··· Task input ···
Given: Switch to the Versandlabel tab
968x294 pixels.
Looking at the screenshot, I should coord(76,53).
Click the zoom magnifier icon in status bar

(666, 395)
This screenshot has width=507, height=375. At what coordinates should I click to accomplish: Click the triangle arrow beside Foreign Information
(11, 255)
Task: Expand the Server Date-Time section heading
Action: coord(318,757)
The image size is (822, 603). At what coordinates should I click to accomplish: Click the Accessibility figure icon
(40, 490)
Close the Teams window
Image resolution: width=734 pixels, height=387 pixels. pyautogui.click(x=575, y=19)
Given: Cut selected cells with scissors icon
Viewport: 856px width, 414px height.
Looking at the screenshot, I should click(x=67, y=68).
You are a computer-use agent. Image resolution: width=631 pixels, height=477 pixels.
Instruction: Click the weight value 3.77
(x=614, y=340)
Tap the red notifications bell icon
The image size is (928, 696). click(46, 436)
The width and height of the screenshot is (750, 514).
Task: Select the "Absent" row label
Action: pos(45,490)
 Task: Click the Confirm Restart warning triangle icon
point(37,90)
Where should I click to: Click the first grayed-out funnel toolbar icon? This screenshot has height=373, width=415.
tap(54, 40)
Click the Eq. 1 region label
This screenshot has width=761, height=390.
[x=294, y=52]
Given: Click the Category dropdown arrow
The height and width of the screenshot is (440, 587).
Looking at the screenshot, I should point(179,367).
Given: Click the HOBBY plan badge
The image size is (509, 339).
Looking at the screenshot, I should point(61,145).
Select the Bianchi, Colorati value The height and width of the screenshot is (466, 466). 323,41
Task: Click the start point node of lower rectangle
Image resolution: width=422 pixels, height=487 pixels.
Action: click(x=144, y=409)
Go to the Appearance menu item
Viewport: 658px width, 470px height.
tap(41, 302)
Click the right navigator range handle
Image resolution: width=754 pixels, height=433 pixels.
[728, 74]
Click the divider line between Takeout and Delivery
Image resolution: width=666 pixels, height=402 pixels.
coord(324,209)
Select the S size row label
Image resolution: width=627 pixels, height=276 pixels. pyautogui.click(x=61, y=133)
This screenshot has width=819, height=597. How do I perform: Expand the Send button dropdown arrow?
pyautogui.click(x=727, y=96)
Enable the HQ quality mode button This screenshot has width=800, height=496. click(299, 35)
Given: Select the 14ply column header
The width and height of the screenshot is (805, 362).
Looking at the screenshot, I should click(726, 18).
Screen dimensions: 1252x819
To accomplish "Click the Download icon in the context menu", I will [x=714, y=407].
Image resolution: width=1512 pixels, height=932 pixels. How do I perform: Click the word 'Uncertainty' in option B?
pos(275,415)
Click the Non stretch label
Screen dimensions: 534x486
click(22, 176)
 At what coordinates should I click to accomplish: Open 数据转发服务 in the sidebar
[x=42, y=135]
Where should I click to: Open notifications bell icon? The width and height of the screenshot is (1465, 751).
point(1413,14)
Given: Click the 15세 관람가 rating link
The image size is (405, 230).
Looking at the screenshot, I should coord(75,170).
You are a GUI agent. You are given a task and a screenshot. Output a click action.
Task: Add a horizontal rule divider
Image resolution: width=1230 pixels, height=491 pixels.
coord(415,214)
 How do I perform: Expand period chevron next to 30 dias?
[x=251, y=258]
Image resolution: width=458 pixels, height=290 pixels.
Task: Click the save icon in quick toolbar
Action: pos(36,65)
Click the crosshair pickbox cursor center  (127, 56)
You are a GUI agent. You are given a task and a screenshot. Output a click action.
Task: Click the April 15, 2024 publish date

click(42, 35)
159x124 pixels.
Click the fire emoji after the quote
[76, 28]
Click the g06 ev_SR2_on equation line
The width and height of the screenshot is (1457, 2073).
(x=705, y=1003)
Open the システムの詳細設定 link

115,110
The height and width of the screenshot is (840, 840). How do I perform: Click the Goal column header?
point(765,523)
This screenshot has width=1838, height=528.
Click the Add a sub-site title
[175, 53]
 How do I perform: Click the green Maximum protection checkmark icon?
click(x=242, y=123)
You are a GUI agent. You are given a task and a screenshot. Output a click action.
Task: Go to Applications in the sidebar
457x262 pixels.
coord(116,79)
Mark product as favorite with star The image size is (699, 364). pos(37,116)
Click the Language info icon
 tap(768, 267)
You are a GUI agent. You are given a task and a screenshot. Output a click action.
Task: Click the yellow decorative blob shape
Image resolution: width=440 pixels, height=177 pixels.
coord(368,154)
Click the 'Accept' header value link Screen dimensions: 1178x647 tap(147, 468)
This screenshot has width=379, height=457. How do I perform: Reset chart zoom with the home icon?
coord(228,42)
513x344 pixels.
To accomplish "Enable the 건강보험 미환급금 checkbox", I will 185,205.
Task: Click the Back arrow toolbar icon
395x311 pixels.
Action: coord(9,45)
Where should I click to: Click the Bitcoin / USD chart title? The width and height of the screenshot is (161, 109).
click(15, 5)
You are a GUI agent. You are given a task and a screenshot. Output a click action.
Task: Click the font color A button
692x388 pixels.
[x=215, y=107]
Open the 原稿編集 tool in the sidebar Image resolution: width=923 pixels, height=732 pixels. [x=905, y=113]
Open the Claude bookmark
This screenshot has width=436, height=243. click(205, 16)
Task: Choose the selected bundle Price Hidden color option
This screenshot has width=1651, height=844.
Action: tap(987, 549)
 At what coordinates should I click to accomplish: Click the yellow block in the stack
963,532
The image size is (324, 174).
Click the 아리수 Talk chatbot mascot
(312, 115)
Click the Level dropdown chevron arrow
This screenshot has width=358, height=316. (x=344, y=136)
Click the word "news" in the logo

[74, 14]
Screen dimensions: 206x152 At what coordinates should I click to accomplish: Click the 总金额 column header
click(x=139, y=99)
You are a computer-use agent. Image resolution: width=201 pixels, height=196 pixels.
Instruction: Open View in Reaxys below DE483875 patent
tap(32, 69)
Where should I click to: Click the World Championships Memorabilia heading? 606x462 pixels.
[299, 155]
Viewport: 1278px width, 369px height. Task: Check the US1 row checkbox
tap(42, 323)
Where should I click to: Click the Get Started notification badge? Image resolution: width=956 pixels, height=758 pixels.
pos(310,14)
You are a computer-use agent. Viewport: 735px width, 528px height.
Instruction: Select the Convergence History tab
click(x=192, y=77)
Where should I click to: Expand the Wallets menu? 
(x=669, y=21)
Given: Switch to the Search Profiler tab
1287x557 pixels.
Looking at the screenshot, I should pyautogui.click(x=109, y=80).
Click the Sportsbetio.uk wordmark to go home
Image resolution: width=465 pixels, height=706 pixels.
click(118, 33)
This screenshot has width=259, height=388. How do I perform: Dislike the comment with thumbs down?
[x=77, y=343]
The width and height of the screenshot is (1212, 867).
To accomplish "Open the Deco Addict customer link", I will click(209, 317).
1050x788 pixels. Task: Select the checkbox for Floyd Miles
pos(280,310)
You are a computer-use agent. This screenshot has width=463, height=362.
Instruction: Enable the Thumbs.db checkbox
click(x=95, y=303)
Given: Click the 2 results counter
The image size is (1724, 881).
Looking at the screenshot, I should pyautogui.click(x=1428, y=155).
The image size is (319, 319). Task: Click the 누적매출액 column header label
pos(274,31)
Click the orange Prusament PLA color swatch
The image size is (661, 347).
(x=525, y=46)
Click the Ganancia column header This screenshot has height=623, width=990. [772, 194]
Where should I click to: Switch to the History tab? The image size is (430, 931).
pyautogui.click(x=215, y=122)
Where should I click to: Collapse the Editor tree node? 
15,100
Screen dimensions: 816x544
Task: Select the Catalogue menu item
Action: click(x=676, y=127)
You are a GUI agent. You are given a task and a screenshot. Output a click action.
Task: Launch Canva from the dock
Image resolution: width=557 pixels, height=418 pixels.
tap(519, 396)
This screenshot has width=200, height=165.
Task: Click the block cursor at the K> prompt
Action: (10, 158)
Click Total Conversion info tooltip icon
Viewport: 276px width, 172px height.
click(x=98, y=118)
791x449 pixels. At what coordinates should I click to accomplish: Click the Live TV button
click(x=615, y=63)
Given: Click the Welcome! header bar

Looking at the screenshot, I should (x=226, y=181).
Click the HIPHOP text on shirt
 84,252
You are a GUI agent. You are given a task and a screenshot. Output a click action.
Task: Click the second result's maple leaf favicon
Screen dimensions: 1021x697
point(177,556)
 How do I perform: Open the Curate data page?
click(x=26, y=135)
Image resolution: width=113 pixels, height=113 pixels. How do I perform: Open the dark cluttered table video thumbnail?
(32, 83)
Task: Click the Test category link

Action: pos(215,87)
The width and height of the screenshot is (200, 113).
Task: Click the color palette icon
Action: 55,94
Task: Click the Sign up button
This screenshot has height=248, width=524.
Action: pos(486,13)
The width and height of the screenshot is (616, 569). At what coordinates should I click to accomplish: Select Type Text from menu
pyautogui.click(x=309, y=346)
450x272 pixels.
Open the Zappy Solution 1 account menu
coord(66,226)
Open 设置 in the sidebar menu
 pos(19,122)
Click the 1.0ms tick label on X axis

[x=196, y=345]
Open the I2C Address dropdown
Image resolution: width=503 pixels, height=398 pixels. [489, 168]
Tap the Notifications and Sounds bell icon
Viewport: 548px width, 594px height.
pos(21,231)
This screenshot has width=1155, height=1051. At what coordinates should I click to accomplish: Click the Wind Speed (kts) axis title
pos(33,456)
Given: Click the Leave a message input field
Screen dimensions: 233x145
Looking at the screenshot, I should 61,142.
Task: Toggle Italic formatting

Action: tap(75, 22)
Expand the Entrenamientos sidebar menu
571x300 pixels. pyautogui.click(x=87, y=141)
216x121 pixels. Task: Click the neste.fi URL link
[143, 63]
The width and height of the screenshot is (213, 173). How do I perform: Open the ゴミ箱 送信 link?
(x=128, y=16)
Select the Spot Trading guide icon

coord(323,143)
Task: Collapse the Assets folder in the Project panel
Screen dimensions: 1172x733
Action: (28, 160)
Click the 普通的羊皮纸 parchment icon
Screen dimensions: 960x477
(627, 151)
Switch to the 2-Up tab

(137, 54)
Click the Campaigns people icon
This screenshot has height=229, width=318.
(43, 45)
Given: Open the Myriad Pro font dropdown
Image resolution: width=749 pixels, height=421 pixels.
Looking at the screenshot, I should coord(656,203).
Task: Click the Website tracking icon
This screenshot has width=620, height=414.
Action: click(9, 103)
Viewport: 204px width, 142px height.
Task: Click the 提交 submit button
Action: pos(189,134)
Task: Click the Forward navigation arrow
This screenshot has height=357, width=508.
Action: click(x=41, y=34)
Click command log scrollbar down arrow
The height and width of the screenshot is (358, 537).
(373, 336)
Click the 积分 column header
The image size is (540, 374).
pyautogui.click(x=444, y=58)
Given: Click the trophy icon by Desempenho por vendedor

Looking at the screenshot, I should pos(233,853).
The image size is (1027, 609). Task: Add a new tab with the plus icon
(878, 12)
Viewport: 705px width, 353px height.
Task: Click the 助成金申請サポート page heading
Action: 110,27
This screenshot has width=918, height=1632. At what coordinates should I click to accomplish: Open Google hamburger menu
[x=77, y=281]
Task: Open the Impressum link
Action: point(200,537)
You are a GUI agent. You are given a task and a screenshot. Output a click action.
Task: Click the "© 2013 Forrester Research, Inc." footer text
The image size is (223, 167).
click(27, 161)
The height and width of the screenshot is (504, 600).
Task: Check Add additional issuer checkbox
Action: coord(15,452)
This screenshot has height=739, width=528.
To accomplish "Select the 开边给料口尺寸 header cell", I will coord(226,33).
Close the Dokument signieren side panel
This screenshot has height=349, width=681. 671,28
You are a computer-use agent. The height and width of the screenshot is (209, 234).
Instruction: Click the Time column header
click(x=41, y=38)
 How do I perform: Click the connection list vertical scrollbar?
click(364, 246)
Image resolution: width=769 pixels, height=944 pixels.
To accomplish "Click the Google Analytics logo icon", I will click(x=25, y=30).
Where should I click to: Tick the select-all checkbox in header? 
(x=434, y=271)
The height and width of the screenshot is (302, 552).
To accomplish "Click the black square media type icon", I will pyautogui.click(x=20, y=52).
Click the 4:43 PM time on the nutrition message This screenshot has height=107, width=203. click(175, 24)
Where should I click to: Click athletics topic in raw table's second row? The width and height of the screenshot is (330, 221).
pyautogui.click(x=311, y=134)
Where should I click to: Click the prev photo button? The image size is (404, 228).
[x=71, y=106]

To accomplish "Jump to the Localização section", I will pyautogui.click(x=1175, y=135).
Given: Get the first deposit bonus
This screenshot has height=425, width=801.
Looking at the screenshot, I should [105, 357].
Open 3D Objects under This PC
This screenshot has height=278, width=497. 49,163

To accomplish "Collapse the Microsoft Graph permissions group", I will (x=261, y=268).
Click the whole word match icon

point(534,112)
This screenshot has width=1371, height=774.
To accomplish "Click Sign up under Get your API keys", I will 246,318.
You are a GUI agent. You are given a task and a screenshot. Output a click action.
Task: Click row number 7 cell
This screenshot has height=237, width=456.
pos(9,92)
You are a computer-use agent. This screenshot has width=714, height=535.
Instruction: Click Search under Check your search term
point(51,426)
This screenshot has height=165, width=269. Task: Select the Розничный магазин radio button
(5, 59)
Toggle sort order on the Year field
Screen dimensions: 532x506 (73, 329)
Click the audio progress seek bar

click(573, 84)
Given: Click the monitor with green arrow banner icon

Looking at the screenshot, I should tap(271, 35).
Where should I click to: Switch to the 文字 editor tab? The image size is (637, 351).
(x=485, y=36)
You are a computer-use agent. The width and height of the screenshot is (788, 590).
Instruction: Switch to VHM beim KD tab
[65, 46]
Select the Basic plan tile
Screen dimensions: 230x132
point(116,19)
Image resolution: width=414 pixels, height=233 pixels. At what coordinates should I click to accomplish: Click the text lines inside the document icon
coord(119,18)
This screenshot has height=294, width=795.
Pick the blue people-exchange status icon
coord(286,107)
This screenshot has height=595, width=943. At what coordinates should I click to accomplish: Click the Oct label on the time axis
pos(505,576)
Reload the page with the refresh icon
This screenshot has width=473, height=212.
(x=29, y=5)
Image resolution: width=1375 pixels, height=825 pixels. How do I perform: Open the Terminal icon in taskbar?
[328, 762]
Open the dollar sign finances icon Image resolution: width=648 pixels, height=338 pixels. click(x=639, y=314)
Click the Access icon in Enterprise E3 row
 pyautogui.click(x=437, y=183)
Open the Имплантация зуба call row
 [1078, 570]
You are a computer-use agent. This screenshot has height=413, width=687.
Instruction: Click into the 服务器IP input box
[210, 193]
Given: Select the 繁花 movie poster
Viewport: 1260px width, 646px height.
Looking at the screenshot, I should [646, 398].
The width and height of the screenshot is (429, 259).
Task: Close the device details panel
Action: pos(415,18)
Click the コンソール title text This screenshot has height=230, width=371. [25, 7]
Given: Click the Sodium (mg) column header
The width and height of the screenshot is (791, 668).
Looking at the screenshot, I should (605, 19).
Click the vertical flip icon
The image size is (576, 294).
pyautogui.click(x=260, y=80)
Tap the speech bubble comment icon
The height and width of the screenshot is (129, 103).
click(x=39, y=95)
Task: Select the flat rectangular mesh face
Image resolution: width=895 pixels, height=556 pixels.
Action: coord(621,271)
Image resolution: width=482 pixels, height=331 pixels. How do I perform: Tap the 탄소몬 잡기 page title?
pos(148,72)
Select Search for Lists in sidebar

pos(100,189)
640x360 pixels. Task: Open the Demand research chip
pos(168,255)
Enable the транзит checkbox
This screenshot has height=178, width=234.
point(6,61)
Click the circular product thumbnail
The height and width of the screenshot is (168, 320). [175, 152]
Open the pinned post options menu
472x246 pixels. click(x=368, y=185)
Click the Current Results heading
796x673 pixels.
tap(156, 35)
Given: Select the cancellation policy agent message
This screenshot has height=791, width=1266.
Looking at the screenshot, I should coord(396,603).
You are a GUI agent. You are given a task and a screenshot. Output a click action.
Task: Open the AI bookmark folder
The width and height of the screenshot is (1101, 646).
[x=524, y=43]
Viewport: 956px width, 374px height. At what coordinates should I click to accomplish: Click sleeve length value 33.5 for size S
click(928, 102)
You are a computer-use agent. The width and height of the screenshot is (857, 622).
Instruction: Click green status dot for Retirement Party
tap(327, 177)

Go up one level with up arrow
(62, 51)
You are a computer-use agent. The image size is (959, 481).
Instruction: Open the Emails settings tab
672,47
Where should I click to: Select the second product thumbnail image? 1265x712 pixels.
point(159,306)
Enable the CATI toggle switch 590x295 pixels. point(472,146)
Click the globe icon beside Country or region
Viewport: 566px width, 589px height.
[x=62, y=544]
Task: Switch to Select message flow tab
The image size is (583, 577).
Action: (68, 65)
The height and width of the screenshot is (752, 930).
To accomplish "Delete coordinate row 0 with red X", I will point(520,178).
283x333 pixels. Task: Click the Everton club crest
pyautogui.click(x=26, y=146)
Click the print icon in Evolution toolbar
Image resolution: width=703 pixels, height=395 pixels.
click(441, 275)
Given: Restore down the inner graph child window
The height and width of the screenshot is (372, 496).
···
When you reach the line containing "Open the pinned post options menu" in the data above, start copying exactly, and stop after the line containing "The height and width of the screenshot is (752, 930).".

Answer for this exercise:
Open the pinned post options menu
472x246 pixels. click(x=368, y=185)
Click the Current Results heading
796x673 pixels.
tap(156, 35)
Given: Select the cancellation policy agent message
This screenshot has height=791, width=1266.
Looking at the screenshot, I should coord(396,603).
You are a GUI agent. You are given a task and a screenshot. Output a click action.
Task: Open the AI bookmark folder
The width and height of the screenshot is (1101, 646).
[x=524, y=43]
Viewport: 956px width, 374px height. At what coordinates should I click to accomplish: Click sleeve length value 33.5 for size S
click(928, 102)
You are a computer-use agent. The width and height of the screenshot is (857, 622).
Instruction: Click green status dot for Retirement Party
tap(327, 177)

Go up one level with up arrow
(62, 51)
You are a computer-use agent. The image size is (959, 481).
Instruction: Open the Emails settings tab
672,47
Where should I click to: Select the second product thumbnail image? 1265x712 pixels.
point(159,306)
Enable the CATI toggle switch 590x295 pixels. point(472,146)
Click the globe icon beside Country or region
Viewport: 566px width, 589px height.
[x=62, y=544]
Task: Switch to Select message flow tab
The image size is (583, 577).
Action: (68, 65)
The height and width of the screenshot is (752, 930).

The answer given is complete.